The most powerful shot in the the animist's locker remains, however, still to be mentioned. There are some cases -- by no means a negligible number -- in which a person who is undergoing an OBE, and finds himself at or 'projects' himself to a particular spot distant from his physical body, has been seen at that very spot by some person present there. Such cases are generally known as 'reciprocal' cases. Thus the animist, starting from his study of OBEs and NDEs, claims to have direct evidence that after death we remain the conscious individuals that we always have been and that the 'vehicle' of our surviving memories and other psychological dispositions is a surrogate body whose properties (other perhaps than that of being malleable by thought) are, he would admit, largely unknown.

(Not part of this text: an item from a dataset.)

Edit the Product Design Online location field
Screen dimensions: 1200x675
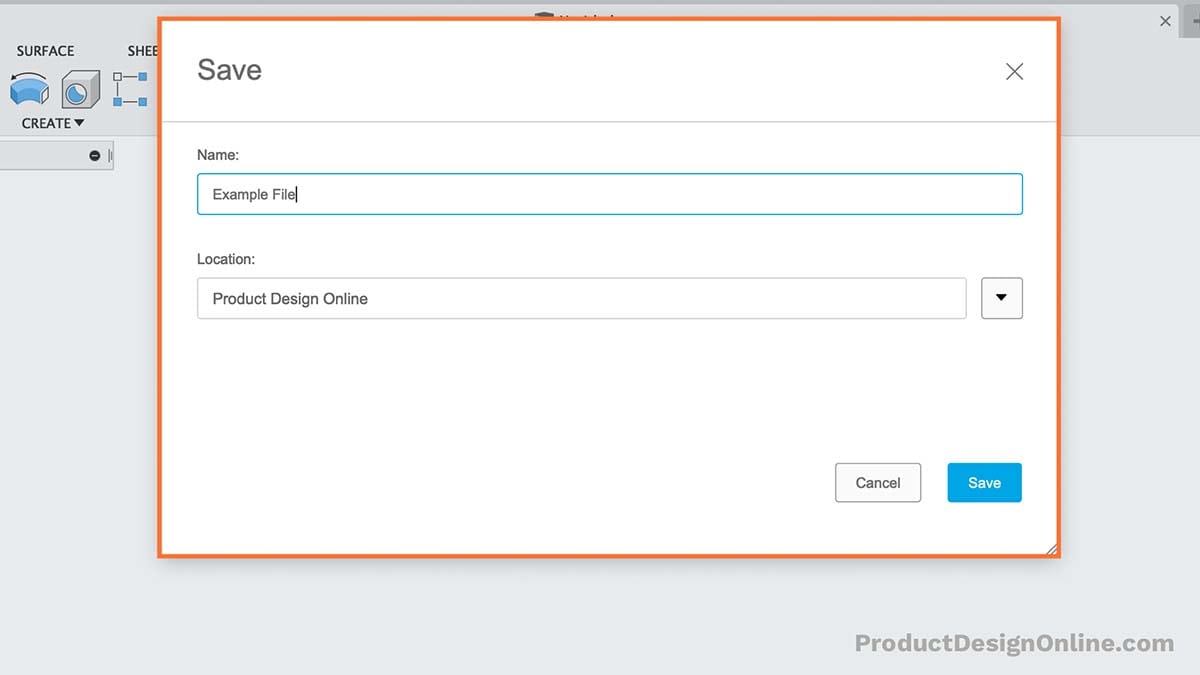point(581,298)
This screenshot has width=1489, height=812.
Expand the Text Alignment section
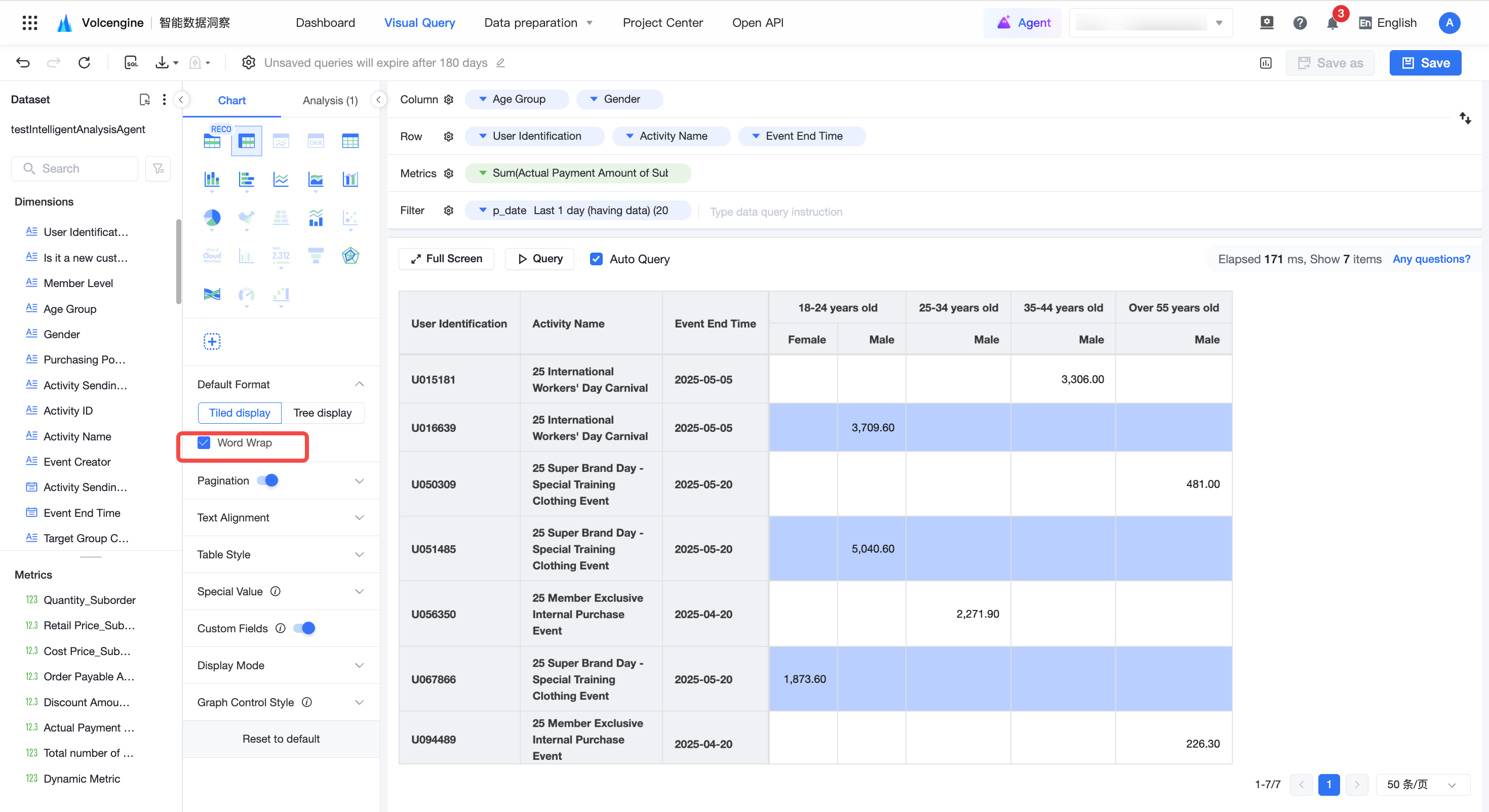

In addition to taking OBEs and NDEs as themselves evidence for survival, the animist might well feel able to offer the following argument in support of regarding a further class of phenomena as evidence for survival of consciousness following physical death. There is in the literature on apparitions a substantial sprinkling of cases of apparitions of deceased persons, some of which have been seen by witnesses who did not know the deceased in life. An extensive statistical investigation by the late professor Hornell Hart [Har56] strongly suggests that apparitions of the dead and the phantasms of living 'projectors' in reciprocal cases are, as classes, indistinguishable from each other in what may be called their 'external characteristics' -- such as whether the figure was solid, dressed in ordinary clothes, seen by more than one person, whether it spoke, adjusted itself to its physical surroundings, etc. Now we know that in reciprocal cases the phantasms of the projector is in some sense a center of or a vehicle of consciousness, namely the consciousness of the projector. Since apparitions of the dead and of living projectors manifestly belong to the same class of objects or events, we may properly infer that since the apparitions of living projectors are vehicles for the consciousness of the person in question, this must be true of apparitions of the dead also. Hence the consciousness of deceased persons survives and may either have, or make use of, a kind of body.

REGISTER NOW

By Jouni A. Smed
(Source: esolibris.com; May 11, 2020; https://tinyurl.com/ybkdxk8o)
Back to INF

Loading please wait...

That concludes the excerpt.